With its 492 vertical feet of garish plated gold, the Dubai Frame is the perfect symbol of the Persian Gulf city. It’s like someone took the Grande Arche at Paris’s La Défense and removed its functionality, its elegant proportions, and its meaning–except in the sense that it frames the city’s artifice with more artifice.
The concept for the Frame was originally drafted in a much simpler and more elegant way by Mexican architect Fernando Donis–who is also responsible for other visual landmarks like China Central Television’s headquarters in Beijing, which he worked on while at OMA. Donis presented the original Frame design back in 2008 in an international competition hosted by the Emirates’ capital and the German ThyssenKrupp Elevator company.

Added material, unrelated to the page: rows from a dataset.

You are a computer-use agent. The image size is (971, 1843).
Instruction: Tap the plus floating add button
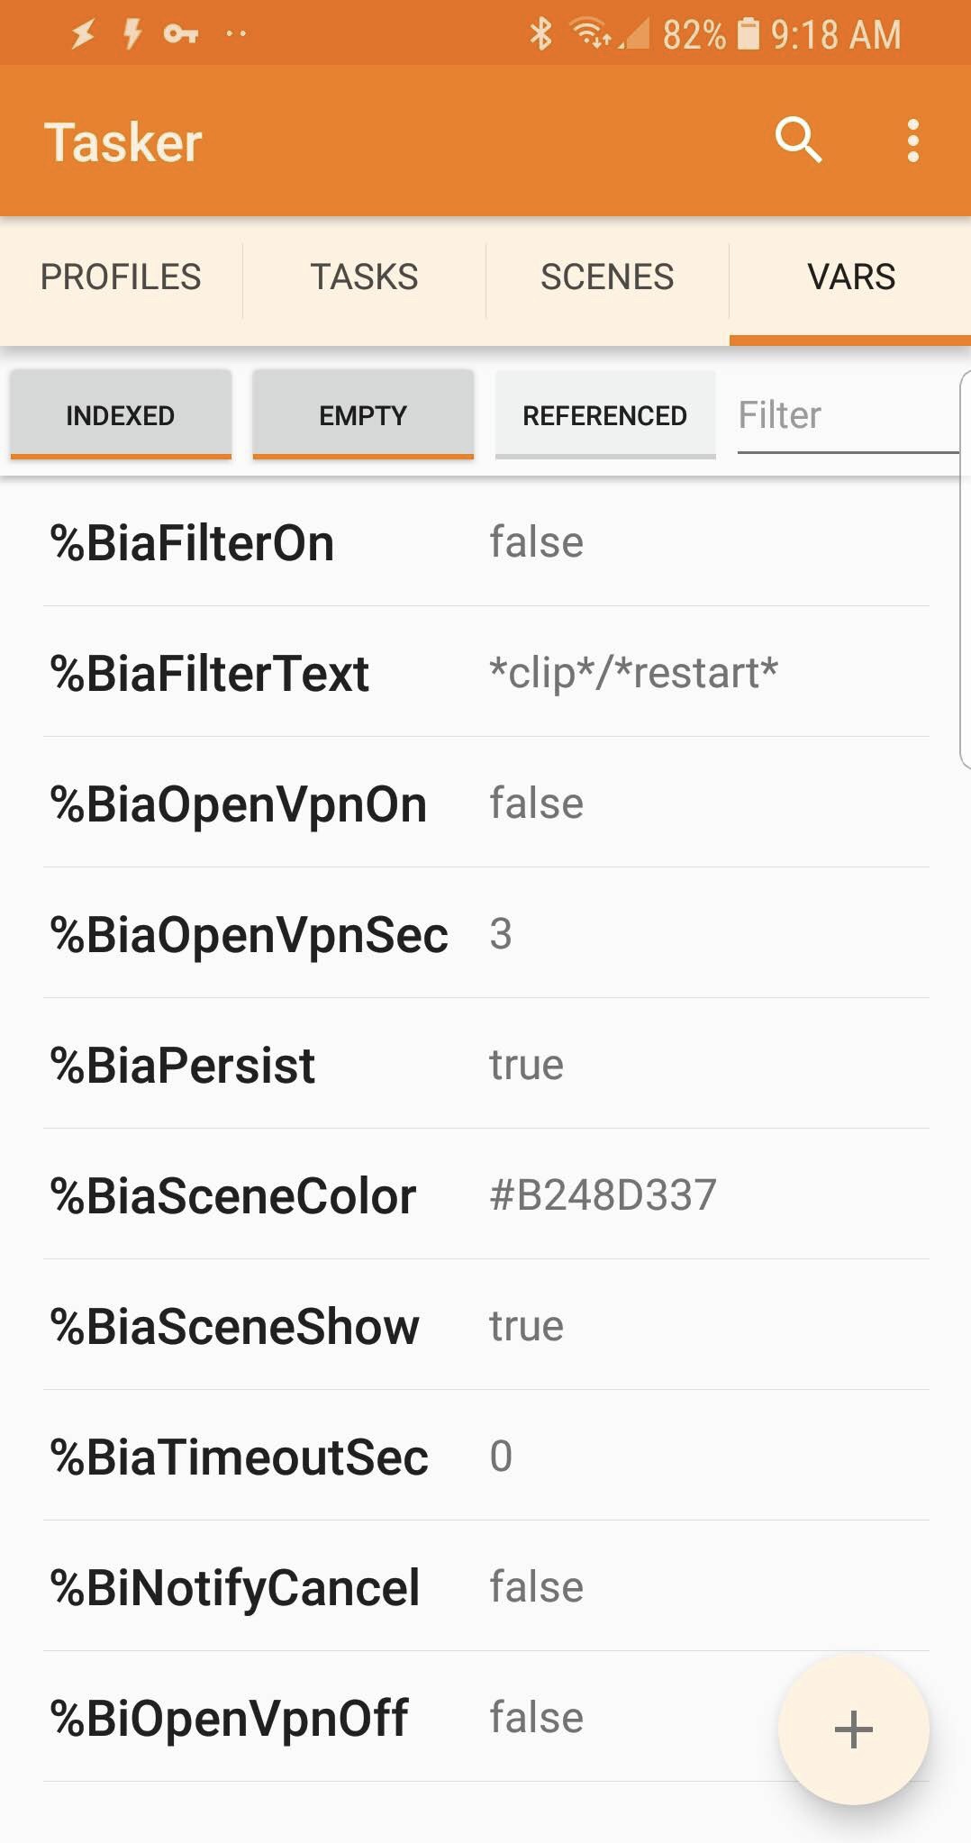coord(853,1730)
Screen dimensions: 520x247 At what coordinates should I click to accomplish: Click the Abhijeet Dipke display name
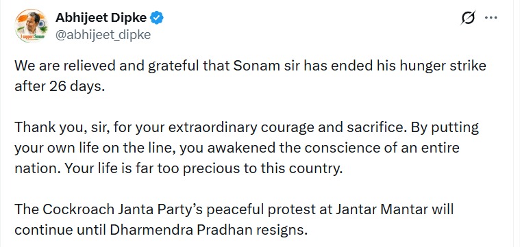coord(101,18)
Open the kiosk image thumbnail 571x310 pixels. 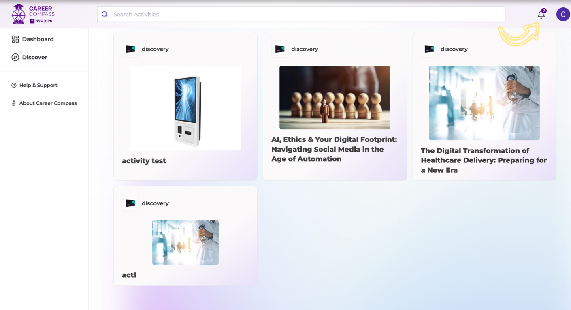coord(185,108)
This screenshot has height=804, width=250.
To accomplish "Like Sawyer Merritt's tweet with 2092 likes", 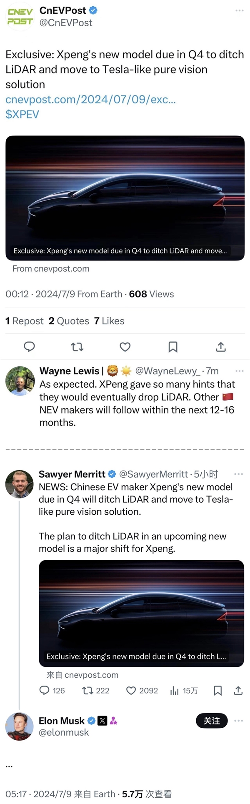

According to Donis, the city stole his design after he won the competition against 900 other architects. In a copyright lawsuit filed in the United States in December 2016, the Mexican architect claims that Dubai made this crappy copy without compensating him or involving him in the project’s execution in any way. At the time, Donis told the New York Times that he was shocked: “The Frame is mine, and they don’t want to grant that it is mine. The infringement doesn’t just victimize me. They have taken something from all architects–the protection of our ideas.” On the other hand, Dubai claimed that the architect got the $100,000 prize and he was not supposed to be involved in the development–and eventual bastardization–of the final design.
The Dubai Frame promoters believe that 2 million people will pay $14 each to go up its elevators every year (perhaps rightly, since the Burj Khalifa is reportedly its most-visited tourist attraction) so they can walk over the glass floor of its top central segment and admire all the metal, concrete, and glass that makes up this architectural hell built by “modern-day slaves.”
Oh, and one more thing: It lights up!
Dear Fernando, I hope you get all the money in the world–and then ask the judge to order its demolition.